[Stored records]
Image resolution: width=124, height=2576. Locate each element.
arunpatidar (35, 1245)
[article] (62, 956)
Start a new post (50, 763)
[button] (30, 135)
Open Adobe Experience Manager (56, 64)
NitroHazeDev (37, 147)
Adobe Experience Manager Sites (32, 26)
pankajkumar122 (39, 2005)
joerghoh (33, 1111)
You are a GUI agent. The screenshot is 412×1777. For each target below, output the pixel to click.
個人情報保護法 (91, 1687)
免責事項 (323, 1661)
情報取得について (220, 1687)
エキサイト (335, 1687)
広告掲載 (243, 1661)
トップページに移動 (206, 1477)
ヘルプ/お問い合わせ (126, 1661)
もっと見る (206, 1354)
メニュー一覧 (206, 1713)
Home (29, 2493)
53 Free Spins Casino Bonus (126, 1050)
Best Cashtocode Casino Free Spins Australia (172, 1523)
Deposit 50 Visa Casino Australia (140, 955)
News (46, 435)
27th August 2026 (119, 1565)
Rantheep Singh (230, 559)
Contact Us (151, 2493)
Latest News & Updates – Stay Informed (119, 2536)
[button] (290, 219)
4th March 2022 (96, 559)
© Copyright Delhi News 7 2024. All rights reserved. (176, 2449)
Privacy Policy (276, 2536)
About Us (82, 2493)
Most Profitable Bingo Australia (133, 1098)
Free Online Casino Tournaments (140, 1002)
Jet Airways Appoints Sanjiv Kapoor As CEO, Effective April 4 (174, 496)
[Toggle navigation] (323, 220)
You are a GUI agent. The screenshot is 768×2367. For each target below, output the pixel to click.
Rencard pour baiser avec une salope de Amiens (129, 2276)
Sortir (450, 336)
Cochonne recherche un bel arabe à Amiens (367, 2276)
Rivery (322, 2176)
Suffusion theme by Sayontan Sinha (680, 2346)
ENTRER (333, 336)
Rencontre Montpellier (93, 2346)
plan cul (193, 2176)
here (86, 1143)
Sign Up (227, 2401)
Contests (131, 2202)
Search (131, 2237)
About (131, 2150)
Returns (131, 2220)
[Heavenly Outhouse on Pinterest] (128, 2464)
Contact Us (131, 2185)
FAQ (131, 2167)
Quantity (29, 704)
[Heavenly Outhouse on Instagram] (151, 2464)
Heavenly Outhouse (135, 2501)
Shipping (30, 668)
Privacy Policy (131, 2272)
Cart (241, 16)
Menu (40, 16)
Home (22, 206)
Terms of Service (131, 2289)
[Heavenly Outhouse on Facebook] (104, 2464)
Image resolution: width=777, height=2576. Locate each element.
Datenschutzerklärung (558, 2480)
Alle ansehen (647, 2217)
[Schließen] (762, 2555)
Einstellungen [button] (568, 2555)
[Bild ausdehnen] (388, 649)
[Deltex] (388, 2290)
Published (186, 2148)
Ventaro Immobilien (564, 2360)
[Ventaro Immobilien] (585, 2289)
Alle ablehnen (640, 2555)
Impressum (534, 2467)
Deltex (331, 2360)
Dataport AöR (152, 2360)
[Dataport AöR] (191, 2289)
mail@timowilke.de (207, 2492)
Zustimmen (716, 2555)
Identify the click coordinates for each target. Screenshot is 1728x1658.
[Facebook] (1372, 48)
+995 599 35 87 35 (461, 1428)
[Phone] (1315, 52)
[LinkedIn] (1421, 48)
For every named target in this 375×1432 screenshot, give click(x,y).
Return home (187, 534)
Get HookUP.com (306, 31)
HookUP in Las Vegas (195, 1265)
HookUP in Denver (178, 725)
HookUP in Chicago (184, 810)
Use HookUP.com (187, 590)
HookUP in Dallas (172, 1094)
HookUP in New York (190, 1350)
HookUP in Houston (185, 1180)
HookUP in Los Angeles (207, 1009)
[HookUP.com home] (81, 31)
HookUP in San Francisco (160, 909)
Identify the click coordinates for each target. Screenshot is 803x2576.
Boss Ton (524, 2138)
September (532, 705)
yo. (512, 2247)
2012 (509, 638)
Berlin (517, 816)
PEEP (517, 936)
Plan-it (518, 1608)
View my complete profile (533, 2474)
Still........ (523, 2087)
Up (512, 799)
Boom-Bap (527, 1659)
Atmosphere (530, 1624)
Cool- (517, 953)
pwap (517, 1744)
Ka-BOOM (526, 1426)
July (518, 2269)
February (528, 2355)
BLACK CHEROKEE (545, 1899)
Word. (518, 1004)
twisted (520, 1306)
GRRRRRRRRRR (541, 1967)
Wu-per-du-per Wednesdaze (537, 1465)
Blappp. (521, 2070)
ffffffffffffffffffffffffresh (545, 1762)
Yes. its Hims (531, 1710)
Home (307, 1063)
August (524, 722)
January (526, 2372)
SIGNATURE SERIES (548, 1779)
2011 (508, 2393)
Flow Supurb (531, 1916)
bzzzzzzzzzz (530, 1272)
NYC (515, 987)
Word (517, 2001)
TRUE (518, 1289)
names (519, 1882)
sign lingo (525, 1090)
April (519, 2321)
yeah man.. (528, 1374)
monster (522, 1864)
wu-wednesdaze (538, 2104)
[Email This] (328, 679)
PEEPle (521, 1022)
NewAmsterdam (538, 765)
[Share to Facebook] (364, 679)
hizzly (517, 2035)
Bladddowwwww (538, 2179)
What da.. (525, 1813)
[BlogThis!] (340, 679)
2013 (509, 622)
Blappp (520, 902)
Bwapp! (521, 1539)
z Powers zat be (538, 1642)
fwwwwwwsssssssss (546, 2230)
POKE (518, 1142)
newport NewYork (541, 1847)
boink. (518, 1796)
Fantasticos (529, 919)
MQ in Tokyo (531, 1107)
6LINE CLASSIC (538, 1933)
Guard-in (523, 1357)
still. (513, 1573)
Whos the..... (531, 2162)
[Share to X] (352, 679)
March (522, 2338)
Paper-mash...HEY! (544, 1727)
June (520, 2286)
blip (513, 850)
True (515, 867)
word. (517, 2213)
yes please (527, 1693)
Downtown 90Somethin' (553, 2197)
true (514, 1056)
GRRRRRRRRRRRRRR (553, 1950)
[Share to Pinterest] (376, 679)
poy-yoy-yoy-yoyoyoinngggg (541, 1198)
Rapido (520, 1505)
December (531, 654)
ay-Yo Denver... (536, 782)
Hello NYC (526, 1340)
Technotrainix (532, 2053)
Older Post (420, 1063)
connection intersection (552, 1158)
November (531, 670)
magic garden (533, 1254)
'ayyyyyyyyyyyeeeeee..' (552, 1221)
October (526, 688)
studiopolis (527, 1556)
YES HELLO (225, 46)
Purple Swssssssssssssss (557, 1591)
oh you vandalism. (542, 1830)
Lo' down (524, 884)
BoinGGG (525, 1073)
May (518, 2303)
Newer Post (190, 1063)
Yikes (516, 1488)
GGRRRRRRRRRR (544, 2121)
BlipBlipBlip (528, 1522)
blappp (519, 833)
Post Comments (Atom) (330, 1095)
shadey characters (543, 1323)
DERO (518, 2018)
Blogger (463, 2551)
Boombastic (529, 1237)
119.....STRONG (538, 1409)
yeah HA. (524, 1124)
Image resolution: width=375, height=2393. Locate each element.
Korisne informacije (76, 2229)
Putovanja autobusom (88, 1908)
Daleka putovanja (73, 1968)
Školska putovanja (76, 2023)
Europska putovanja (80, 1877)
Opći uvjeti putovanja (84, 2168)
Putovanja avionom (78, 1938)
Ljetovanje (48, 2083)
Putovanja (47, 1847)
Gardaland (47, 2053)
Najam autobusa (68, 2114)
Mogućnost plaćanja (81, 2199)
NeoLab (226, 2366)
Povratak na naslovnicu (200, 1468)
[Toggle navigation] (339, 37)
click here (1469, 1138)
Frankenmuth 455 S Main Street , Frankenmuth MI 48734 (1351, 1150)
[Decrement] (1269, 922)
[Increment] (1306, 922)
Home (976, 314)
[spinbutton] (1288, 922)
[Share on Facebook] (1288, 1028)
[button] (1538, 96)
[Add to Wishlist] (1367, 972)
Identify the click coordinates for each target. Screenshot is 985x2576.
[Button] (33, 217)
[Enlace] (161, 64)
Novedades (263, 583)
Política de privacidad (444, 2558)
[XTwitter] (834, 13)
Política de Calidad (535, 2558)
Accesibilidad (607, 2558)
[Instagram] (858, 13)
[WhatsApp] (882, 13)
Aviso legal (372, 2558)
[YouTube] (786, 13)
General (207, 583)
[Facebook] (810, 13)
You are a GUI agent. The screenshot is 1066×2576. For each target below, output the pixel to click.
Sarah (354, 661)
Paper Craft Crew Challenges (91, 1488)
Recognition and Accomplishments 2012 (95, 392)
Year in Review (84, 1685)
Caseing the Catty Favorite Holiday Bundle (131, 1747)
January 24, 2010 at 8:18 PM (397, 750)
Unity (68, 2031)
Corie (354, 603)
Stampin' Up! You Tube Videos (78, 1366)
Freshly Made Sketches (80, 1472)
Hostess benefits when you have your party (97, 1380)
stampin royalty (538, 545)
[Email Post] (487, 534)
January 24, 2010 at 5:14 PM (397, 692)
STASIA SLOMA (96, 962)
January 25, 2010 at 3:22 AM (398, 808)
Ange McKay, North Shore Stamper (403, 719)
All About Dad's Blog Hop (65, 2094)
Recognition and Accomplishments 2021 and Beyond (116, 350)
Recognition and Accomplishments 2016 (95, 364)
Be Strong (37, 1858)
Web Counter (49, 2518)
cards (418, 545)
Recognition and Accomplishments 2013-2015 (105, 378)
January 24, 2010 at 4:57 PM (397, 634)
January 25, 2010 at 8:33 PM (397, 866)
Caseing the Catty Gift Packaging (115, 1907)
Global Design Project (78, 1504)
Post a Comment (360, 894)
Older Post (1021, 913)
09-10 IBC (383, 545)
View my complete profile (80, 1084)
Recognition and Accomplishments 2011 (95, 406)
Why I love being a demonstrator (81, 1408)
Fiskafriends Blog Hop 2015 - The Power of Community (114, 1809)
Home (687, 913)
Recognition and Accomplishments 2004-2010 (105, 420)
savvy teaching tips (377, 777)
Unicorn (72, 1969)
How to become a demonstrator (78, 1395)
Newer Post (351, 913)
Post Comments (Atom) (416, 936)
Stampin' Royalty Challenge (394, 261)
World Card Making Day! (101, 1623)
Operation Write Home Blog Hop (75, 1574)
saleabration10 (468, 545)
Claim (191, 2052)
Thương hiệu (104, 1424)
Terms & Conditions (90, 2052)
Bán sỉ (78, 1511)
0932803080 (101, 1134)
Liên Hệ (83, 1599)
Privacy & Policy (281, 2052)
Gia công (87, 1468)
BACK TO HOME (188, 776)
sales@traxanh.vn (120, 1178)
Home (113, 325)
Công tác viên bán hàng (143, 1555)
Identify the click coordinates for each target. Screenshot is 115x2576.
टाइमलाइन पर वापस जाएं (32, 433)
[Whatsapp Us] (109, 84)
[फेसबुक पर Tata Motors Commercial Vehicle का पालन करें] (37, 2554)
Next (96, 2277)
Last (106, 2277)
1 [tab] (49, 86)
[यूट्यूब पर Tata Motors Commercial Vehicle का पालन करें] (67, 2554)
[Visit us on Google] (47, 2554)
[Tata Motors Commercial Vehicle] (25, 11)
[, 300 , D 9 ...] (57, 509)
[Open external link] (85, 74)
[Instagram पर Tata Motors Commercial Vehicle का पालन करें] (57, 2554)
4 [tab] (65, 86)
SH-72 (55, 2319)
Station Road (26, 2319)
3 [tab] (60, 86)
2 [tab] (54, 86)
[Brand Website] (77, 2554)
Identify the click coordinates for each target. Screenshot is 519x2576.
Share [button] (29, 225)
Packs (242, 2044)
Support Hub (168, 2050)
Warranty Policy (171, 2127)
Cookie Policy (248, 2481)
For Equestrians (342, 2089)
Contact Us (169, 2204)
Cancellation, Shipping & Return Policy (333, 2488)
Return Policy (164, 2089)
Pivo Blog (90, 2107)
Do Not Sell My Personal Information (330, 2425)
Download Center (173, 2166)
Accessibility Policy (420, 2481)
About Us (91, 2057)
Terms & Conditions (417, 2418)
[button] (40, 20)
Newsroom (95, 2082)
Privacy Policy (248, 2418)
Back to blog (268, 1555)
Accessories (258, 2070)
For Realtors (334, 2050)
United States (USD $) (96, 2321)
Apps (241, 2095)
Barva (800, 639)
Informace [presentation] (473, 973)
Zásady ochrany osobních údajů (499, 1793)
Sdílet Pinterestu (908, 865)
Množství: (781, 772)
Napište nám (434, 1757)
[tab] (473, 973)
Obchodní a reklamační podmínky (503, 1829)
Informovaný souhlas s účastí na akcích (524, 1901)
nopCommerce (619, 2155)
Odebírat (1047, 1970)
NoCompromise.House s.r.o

ASSIGNMENT: Look above for the line that contains "Privacy Policy (131, 2272)". Starting there, transcribe every line exactly until you have copied the line that contains "Alle ablehnen (640, 2555)".

ANSWER SECTION:
Privacy Policy (131, 2272)
Cart (241, 16)
Menu (40, 16)
Home (22, 206)
Terms of Service (131, 2289)
[Heavenly Outhouse on Facebook] (104, 2464)
Image resolution: width=777, height=2576. Locate each element.
Datenschutzerklärung (558, 2480)
Alle ansehen (647, 2217)
[Schließen] (762, 2555)
Einstellungen [button] (568, 2555)
[Bild ausdehnen] (388, 649)
[Deltex] (388, 2290)
Published (186, 2148)
Ventaro Immobilien (564, 2360)
[Ventaro Immobilien] (585, 2289)
Alle ablehnen (640, 2555)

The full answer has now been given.